Every month that passes between installments of The Fix's Line on the 2008 presidential race seems like an eternity. With June almost here, the primary campaigns are getting close to fully engaged -- several candidates are on television in the early voting states and they are even beginning to confront one another on key issues like the war in Iraq and immigration.

All of this is to the good as far as The Fix is concerned. We love campaigns and the level of interest already apparent in this one makes our job fun day in and day out.

The status quo dominates the Line this month, as the race seems to have settled into something of a rhythm -- Sen. Hillary Rodham Clinton (D-N.Y.) and former New York City Mayor Rudy Giuliani (R-N.Y.) are established as the frontrunners and the other candidates are lining up behind them.

Neither Clinton nor Giuliani has the luxury of resting on early successes, as both have major questions to answer before the first votes are cast. For Clinton, has she found a way to finesse her 2002 Iraq war vote to the satisfaction of the Democratic base? For Giuliani, can he break the stranglehold social conservatives have had on the GOP nominating fight for the past 30 years?

As always, the No. 1 ranked candidate in each field is considered the most likely to win the nomination, based on where the candidates stand at this time. The Line is a conversation starter, not a discussion ender; offer your own thoughts in the comments section below.

To the Line!

THE REPUBLICANS

1. Rudy Giuliani: The potential perils for Giuliani's candidacy were on display during the first Republican presidential debate earlier this month. In a field of candidates proclaiming that the day Roe v. Wade is overturned will be a glorious and monumental day for the country, Giuliani said it would be "OK." He cleaned up his rhetoric on abortion in the second debate in South Carolina but had to weather a week and a half of stories about his pro-abortion rights position in between. We still believe that most Republican primary and caucus voters have a sense that Giuliani is more liberal than they are but don't know the specific details. Giuliani's opponents will make sure the voters become better informed between now and next January. It is a hard road to the nomination for Giuliani, but no more difficult than for those candidates ranked below him on the Line. (Previous ranking: 1)

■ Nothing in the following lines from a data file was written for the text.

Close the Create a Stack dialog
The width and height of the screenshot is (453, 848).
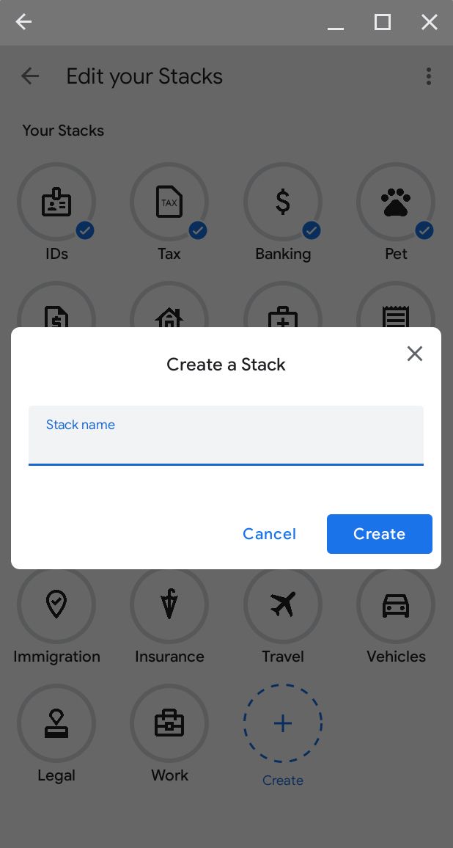coord(415,354)
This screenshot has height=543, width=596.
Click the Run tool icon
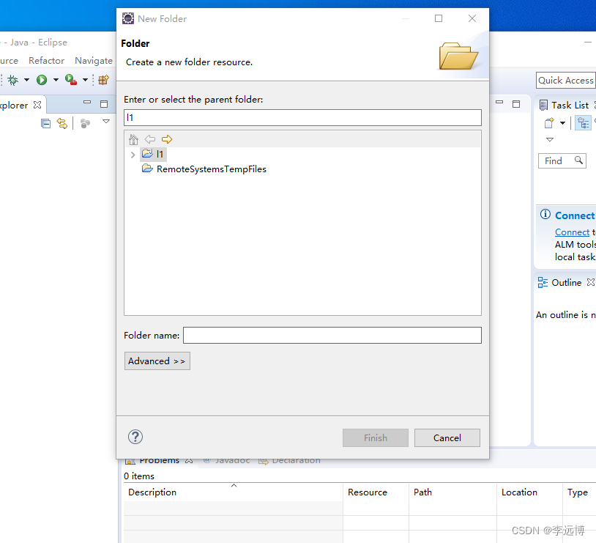tap(42, 79)
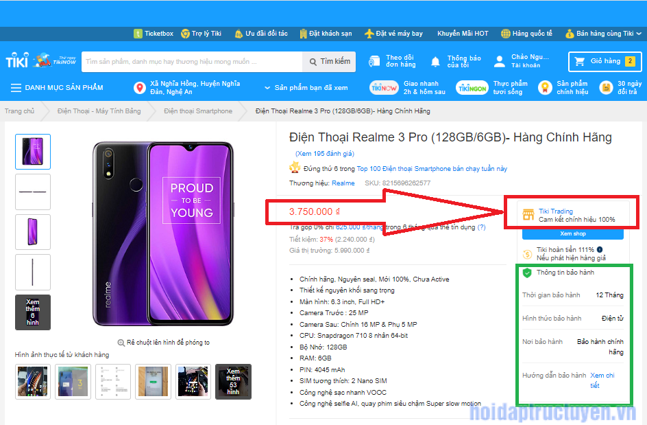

2. John McCain: After a disastrous first three months of the year, McCain seems to have righted the ship. A number of longtime loyalists have left the campaign, but those familiar with the internal workings insist that changes had to be made and the campaign is now more streamlined and efficient -- especially in its finance operation. We'll buy what they're selling for the time being. McCain was the best overall performer in the first two debates and has shown a willingness to engage former Mitt Romney, which seems like a return to the McCain of campaign 2000. While we agree that McCain's temper has the potential to get him in trouble down the line, the few flashes we've seen lately seem for the moment to signal that he is actually engaged in this race and not just going through the motions -- a net positive. (Previous ranking: 3)

3. Mitt Romney: Like Edwards, Romney may be in the third slot on the Line at the moment but his campaign is right where he and his team want it to be. Romney won the first debate convincingly and showed the "aw shucks" demeanor that should play well in the early primary and caucus states. He is also starting to see real gains from his advertising in early states. One recent Iowa poll showed him with a double-digit lead over both McCain and Romney. The problem we see for Romney is that his re-positioning on a series of issues -- especially abortion -- makes for an easy (and potentially devastating) series of campaign ads from his opponents. But if anyone can withstand the coming onslaught, it's Romney. (Previous ranking: 3)

4. Fred Thompson: It now seems like a matter of when, not if, the former Tennessee senator formally enters the presidential race. He is already brought on a campaign manager and a general counsel, and we hear that either next month or in early July Thompson will make it official. We can't shake the idea that Thompson could wind up like retired Gen. Wesley Clark in 2004, whose best day as a candidate was his first. Thompson will benefit from the fact that he is a larger-than-life figure who naturally prompts a comparison to another actor-turned-politician-turned-president. But his late start has major downsides. He begins the campaign roughly $30 million behind the frontrunners and with zero organization in early states. How does he raise tens of millions of dollars quickly and find skilled staff who know how to win early states? (Previous ranking: 4)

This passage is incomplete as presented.